Five Rowing Mistakes That Cost HYROX® Athletes Real Time
Station 5 arrives at a specific, punishing moment in every HYROX® race. By the time you sit down on the Concept2 RowErg, you have run four kilometers, completed the Ski Erg, pushed and pulled the sled, and absorbed the metabolic shock of Burpee Broad Jumps. Your legs are already loaded. Your heart rate is already elevated. And you still have a Farmers Carry, Sandbag Lunge, and Wall Balls waiting on the other side.
Most athletes lose between 20 and 90 seconds at station 5 not because they are unfit, but because they make technical and tactical mistakes that are entirely correctable with the right knowledge. The five mistakes below are the most common causes of blown splits, unnecessary leg fatigue, and downstream performance losses across stations 6, 7, and 8.
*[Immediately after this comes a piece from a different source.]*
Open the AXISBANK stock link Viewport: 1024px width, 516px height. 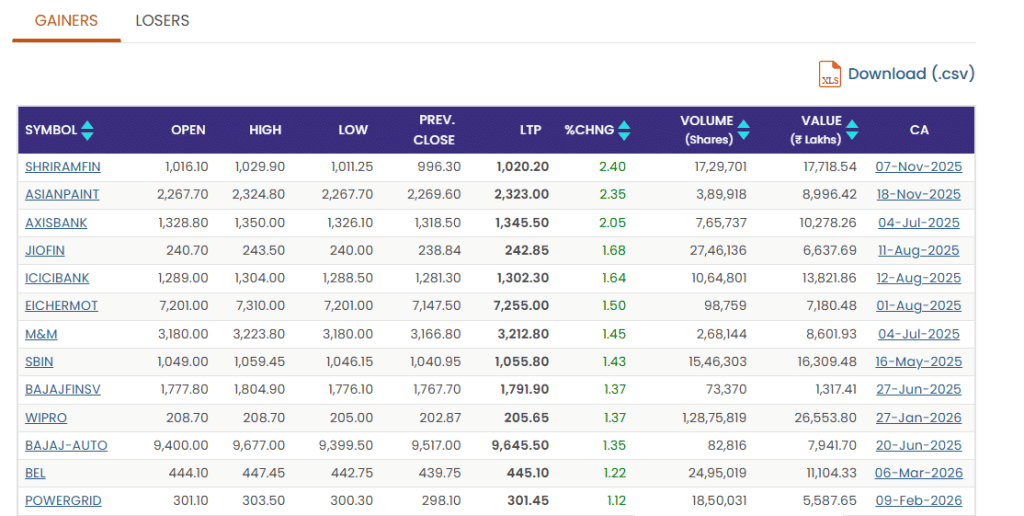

For a complete picture of how the rowing station fits into the full race structure, the HYROX® Rowing Guide covers race-specific strategy, target splits, and equipment setup in detail.
Mistake 1: Pulling Too Hard Too Early — Arms Before Legs
This is the single most consequential technical error in HYROX® rowing. The correct drive sequence is legs first, then back lean, then arms. When athletes reverse this and initiate the arm pull before their legs have finished extending, they break the kinetic chain that makes rowing powerful and efficient.
Why It Happens
Pulling with your arms is intuitive. The movement looks like a pull, and your biceps and upper back respond first because pulling with those muscles is a deeply familiar motor pattern. At the catch — the front of the stroke — your arms are extended and the chain is taut. The instinct is to yank the handle back immediately. But that instinct is wrong.
The leg drive is where approximately 60% of rowing power originates.[1] The back lean contributes roughly 20%, and the arm draw accounts for the final 20%. When athletes arm-pull first, they invert this hierarchy and turn a whole-body movement into a bicep curl. The result is a slower stroke that exhausts the wrong muscles.
The Race Consequence
In a fresh environment, arm-early rowing is just inefficient. In a HYROX® race, after the Burpee Broad Jumps, it is actively damaging. Your upper body and grip need to survive the Farmers Carry at station 6 immediately after the row. Athletes who have been muscling 1,000 meters with their arms and forearms arrive at station 6 with grip and pulling-chain fatigue that degrades both pace and posture over the full 200-meter carry.
The Fix
Train the sequence explicitly. On every stroke, the mental cue is simply: legs push, body leans, arms pull. Your hands should not move backward until you feel your seat begin to travel away from the footplate. If your arms are still at full extension when your legs lock out — you have it right. A drill that builds this pattern quickly is to row 10 strokes with arms locked straight, driving only with your legs and back. When you add the arm draw back in, the sequencing becomes obvious.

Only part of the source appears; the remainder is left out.